Fracture reservoir characterization by fiber-optic distributed temperature log

Authors:

Naotsugu IKEDA

Conference:

Stanford Geothermal Workshop

Year:

2003

Session:

Production Engineering

Language:

English

File Size:

722KB

View File:

Abstract:

One of the important features of the fiber-optic distributed temperature log is its ability to acquire continuous, instantaneous and simultaneous temperature profile along the entire wellbore. Series of successive temperature profiles sampled every one minute or so enable to analyze transient temperature phenomena, which may pertain to important reservoir properties. For example, when change of rate occurred to the fluid flow such as due to water injection, the temperature profile over the section exhibits transient phenomena associated with the fluid flow. The characteristics of the phenomena depend on several factors including the flow profile which itself exhibits transient nature depending on fluid compressibility, permeability and reservoir extent, the original temperature profile, the temperature of injected fluid and that of the reservoir fluid flowing into the wellbore, the degree of rate alteration, well geometry, flow regime and etc.
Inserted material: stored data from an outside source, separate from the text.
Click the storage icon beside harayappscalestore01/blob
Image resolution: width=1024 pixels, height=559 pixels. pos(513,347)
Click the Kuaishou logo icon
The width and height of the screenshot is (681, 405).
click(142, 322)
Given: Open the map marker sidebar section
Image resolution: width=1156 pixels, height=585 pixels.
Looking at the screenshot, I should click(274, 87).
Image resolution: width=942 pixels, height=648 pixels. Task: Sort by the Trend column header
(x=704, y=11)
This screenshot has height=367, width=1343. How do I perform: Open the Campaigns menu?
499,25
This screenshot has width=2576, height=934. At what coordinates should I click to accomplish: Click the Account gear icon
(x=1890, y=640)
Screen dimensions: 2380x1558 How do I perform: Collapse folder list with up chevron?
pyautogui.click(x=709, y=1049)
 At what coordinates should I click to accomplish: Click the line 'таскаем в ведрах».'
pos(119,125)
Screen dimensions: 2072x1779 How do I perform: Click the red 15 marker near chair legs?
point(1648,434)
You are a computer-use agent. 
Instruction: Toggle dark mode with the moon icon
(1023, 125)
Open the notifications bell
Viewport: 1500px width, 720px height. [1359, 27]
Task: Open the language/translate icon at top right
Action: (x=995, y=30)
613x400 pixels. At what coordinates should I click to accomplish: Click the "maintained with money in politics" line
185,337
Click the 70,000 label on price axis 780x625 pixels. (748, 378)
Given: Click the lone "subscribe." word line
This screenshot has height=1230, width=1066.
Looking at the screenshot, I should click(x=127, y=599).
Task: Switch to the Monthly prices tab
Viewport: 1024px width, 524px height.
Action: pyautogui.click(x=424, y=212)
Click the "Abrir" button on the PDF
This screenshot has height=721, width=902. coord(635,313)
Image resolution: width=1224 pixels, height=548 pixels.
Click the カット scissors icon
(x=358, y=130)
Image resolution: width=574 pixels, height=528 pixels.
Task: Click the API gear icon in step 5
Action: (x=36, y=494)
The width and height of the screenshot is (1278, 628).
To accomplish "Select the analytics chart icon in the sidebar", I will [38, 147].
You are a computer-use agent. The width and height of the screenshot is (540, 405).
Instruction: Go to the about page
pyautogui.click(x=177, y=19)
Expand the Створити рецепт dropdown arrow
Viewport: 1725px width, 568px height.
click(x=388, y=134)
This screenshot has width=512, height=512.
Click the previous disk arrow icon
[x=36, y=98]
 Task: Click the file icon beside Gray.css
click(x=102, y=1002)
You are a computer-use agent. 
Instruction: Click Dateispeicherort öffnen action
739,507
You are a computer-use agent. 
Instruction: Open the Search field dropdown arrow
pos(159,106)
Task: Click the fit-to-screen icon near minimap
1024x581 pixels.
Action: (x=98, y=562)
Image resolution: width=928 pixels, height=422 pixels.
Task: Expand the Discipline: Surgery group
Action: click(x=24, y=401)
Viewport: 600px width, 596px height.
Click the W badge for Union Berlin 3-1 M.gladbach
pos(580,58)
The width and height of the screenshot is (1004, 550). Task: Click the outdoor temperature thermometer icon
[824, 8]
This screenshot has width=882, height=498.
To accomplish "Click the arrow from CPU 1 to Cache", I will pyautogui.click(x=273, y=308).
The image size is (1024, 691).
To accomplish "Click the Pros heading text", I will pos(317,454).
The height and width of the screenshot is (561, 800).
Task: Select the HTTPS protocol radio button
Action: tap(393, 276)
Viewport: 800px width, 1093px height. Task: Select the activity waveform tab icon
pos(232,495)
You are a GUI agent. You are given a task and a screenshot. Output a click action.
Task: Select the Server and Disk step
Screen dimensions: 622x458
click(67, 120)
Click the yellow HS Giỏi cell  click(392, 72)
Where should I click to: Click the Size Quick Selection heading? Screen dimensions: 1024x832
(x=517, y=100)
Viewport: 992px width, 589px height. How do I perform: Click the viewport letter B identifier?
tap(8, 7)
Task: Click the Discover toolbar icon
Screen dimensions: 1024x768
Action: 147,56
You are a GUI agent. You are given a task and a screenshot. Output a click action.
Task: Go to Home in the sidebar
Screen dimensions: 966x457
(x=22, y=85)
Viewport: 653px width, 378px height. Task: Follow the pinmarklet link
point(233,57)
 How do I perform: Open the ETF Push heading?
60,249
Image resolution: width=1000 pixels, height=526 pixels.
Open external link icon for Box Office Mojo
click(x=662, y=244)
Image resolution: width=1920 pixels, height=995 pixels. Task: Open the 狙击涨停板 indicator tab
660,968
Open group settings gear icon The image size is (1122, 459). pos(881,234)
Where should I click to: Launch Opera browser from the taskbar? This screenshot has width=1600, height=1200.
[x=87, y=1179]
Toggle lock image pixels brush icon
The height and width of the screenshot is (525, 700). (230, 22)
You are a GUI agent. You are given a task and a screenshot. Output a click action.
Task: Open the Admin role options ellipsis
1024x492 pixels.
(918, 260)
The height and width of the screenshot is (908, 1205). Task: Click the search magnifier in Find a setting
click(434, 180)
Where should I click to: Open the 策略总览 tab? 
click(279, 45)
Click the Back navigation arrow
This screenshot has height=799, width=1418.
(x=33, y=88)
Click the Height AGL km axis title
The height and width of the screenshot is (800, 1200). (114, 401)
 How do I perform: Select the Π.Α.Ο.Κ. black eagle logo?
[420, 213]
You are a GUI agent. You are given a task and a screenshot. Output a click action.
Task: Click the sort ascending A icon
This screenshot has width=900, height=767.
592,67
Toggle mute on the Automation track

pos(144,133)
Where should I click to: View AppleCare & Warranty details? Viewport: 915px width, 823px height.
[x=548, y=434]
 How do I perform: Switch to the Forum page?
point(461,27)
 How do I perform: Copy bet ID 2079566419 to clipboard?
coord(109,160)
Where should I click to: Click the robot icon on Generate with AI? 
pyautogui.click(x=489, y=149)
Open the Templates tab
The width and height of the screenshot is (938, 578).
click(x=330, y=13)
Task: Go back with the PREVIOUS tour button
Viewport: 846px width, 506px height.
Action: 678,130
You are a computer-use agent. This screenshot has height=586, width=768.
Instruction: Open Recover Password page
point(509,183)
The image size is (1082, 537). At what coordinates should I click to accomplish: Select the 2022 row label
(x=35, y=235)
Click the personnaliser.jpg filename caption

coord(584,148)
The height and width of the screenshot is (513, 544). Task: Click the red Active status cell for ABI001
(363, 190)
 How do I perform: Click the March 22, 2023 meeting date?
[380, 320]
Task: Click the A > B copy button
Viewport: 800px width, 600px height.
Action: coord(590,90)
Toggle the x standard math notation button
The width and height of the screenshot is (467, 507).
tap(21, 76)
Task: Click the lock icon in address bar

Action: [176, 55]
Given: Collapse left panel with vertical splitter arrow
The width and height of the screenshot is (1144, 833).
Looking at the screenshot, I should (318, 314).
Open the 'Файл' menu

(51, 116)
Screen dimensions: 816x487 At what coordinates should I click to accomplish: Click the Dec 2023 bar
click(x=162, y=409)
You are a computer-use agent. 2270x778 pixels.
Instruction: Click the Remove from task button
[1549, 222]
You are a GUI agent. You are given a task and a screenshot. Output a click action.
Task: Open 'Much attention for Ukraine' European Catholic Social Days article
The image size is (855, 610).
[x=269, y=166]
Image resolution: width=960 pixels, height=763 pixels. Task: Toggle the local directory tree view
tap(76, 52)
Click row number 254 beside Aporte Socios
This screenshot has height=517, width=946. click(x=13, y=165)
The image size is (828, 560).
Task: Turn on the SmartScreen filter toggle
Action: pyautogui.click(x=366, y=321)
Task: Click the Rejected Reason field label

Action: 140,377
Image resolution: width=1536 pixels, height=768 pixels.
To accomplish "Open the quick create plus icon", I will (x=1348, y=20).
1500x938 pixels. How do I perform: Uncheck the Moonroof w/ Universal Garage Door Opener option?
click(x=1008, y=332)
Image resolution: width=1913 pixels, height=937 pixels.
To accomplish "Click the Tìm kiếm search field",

This transient state eventually converges to pseudo-steady state and so does the temperature profile. But especially during the early time of its progress, the movement of fluid mass can be deduced by the movement of the temperature profile which has specific characteristics pertaining to the fluid mass. Especially when the adjacent wellbore fluid masses exhibit large temperature contrast such as for cold injected water and hot thermal brine, the fluid flow in wellbore is clearly seen by the movement of the corresponding temperature boundary.

In other words the sequential temperature profiles measured by fiber-optic distributed temperature log could render fluid flow profile along the wellbore. Because the temperature profile along the entire wellbore is simultaneously acquired, the derived flow profile has no time delay over different depths. Effect of flow mixtures from fractures at several different depths can be clearly identified not only by the flow speed but also by the shift on temperature profile. Since the measurement principle for the fluid flow detection employed by the fiber-optic distributed temperature log and by the spinner is very different, these two methods can complement each other to improve interpretation quality which is not so obvious all the time.

The application of the fiber-optic distributed temperature log is particularly interesting for geothermal wells where fresh water flows in and out of the permeable beds, as one can additionally deduce pressure profile from the temperature profile and can clearly differentiate characteristics of several fractures which belong to different hydrological regimes. The fiber-optic distributed temperature log if coupled with appropriately designed measurement procedure, may render enough information to characterize each layer of permeable beds. In this paper, one of such studies for a geothermal producer located in the northern Kyushu, Japan is presented. The outcome is interesting as it clearly demonstrates presence of annulus flow behind casing, presence of pressure difference in the different layers or a derivation of coherent reservoir permeability and more.